STEP 1A: Creating a time series by radial scanning
Radial scanning is tricky to explain, but once it clicks you’ll realize that it is both simple and elegant. Here’s an example from a human skull:
First we find the skull’s outline. Then we find the distance from the center of the skull to each point on the skull’s outline (B). Finally, we plot those distances as a time series (C). The lines connecting the skull to the graph show where that point on the skull maps to the time series below. In this case, we started at the skull’s mouth and went clockwise.
Skulls from different species produce different time series:
Take a careful look at these skulls and their time series. Make sure you can spot the differences in the time series between each grouping. Don’t worry yet about how the groupings were made. Right now, just get a feel for how a shape can be converted into a time series.
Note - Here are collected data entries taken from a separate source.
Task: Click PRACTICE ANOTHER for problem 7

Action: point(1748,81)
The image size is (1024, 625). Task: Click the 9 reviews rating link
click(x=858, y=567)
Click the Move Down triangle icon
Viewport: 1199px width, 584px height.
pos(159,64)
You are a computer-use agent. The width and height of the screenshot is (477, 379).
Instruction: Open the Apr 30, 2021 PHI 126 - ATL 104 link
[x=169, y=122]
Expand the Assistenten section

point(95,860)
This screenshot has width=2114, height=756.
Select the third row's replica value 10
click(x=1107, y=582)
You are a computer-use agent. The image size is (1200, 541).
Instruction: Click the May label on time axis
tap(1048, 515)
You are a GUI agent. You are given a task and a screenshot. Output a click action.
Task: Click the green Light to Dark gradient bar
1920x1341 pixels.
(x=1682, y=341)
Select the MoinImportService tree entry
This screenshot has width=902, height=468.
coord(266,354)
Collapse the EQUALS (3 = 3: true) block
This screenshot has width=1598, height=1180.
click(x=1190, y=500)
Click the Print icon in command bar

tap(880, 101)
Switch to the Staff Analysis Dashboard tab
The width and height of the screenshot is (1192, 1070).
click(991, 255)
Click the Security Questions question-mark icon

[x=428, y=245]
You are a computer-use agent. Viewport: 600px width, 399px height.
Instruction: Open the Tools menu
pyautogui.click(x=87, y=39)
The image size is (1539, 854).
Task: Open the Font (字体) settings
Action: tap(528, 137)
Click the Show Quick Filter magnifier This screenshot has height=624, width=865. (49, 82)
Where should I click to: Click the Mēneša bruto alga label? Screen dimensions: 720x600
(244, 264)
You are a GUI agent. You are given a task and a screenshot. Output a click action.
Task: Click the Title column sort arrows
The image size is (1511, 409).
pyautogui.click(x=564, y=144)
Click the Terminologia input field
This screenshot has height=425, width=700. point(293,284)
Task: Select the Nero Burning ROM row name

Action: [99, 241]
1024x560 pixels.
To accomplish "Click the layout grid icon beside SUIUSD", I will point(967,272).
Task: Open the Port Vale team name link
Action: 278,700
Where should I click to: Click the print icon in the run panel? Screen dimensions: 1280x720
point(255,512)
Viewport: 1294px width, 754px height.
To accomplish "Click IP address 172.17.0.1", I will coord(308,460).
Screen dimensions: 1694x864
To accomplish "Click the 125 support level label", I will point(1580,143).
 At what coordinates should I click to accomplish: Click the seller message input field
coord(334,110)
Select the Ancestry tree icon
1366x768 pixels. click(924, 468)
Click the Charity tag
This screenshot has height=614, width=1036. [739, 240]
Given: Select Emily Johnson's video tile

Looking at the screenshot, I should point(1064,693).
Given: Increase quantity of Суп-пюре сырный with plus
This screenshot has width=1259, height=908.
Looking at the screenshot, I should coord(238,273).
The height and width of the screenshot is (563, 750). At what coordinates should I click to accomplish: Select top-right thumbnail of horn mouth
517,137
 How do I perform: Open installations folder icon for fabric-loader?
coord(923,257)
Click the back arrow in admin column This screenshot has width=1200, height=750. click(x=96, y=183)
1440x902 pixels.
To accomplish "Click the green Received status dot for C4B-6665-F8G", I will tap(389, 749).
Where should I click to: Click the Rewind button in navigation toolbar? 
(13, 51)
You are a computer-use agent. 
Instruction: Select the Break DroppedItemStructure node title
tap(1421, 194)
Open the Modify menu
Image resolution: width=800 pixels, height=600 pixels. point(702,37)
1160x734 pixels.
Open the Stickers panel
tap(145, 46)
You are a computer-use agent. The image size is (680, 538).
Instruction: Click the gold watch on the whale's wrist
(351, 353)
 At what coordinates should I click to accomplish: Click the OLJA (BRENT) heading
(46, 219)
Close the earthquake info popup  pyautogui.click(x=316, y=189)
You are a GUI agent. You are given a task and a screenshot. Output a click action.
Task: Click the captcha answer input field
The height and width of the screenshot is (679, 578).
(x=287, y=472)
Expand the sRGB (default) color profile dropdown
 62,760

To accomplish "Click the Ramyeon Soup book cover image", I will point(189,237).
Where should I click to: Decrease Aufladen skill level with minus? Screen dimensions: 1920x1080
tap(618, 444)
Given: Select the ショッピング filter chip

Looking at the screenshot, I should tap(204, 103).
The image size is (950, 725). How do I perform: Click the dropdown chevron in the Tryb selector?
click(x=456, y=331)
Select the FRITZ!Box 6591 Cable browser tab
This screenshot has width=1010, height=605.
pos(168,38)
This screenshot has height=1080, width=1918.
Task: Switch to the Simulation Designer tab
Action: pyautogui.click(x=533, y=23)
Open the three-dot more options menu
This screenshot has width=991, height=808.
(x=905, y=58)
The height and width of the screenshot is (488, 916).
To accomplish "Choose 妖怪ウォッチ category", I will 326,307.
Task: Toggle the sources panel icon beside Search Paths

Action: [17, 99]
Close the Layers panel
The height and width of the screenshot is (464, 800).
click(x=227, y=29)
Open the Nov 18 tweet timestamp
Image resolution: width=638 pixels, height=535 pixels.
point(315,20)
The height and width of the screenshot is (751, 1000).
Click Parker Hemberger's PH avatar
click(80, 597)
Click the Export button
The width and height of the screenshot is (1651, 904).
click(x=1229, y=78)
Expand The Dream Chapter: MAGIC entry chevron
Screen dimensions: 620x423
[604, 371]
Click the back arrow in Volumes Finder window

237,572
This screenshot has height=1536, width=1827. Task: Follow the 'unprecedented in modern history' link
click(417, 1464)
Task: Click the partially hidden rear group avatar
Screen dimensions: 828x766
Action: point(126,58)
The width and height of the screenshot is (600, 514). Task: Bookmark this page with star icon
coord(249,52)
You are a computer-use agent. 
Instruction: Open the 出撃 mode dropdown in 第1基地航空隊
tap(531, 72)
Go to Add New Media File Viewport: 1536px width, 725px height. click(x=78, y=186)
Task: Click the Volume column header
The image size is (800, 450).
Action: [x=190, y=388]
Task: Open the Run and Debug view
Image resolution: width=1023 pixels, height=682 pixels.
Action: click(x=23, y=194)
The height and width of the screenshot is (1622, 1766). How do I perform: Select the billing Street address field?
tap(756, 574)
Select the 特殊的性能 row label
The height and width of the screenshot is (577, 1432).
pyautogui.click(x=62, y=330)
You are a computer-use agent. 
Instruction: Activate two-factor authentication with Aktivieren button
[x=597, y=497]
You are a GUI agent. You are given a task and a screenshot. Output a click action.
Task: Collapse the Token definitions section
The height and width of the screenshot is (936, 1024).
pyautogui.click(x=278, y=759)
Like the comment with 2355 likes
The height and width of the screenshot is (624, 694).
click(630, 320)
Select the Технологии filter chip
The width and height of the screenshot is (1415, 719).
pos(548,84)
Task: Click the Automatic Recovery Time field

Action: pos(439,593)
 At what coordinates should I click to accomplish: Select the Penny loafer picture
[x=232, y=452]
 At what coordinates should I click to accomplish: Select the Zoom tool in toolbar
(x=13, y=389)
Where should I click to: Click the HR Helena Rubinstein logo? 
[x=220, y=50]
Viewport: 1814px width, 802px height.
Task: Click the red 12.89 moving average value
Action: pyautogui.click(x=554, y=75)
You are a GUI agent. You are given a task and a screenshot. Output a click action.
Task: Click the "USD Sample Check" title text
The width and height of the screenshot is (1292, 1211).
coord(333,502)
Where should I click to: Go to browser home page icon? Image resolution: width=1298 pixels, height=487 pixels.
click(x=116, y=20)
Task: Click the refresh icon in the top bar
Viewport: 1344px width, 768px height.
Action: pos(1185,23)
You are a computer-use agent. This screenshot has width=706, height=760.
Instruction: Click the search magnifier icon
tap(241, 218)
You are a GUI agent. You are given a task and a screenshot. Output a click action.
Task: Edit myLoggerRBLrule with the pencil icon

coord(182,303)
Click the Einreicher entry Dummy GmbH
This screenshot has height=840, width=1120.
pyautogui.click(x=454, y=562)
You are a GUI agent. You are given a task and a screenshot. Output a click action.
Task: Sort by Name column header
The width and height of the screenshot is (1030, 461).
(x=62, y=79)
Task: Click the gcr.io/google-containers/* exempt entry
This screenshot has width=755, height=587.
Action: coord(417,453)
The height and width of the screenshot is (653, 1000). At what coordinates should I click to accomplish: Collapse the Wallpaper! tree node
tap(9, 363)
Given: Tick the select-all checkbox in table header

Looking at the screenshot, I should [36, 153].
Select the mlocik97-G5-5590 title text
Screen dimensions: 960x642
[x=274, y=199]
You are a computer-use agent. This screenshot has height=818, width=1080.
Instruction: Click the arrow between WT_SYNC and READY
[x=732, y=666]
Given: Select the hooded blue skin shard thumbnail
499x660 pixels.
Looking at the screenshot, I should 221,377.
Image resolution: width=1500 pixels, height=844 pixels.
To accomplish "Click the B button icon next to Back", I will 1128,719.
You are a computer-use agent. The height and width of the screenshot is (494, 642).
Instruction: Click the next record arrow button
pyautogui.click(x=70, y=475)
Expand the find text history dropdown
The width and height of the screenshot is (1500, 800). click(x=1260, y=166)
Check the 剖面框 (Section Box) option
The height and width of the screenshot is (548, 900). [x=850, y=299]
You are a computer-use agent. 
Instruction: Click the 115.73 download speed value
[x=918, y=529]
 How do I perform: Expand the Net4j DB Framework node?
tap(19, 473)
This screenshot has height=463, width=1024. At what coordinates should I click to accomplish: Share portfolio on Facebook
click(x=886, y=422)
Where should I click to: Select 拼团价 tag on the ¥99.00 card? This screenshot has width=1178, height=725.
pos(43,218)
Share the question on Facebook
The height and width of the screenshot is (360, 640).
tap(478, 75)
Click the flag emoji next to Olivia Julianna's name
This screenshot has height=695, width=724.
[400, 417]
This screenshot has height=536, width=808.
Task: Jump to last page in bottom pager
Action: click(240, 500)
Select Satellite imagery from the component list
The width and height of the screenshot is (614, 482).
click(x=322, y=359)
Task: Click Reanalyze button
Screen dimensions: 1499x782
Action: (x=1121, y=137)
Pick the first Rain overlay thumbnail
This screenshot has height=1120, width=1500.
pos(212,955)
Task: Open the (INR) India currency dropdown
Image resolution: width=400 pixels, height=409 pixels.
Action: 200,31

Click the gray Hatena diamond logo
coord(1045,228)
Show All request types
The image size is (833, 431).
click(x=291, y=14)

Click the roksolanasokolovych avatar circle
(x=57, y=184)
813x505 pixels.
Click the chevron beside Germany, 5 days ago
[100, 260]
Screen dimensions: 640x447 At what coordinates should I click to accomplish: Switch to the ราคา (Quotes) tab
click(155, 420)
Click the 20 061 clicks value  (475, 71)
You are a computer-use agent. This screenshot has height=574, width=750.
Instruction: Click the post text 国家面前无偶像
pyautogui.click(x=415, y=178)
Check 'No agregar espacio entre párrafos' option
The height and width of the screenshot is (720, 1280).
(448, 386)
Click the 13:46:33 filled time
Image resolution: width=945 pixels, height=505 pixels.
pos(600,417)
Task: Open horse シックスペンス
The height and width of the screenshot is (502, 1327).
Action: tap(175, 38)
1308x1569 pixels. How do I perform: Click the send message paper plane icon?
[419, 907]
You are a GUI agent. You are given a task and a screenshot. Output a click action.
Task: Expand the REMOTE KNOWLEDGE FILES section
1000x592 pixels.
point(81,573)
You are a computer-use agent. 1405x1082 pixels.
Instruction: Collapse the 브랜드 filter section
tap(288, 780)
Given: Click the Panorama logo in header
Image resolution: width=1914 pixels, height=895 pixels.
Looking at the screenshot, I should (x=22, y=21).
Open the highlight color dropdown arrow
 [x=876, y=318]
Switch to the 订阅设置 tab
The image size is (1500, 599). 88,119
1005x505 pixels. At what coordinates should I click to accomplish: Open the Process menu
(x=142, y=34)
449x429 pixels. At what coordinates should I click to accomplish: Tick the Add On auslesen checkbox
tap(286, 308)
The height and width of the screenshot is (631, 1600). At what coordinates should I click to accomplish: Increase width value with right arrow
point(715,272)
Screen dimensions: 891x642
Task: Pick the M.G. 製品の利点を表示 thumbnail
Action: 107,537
Another example of radial scanning comes from Korea University. Here we are trying to determine a tree’s species based on it’s leaf shapes:
The labeled points on the leaf at left correspond to the labeled positions on the time series at right. Radial scanning is a popular technique for leaf classification because every species of plant has a characteristic leaf shape. Each leaf will be unique, but the pattern of peaks and valleys in the resulting time series should be similar if the species of plant is the same.
We can already tell that the graphs created by the skulls and the leaf look very different to the human eye. This is a good sign that radial scanning captures important information about the objects shape that we will be able to use in the comparison step.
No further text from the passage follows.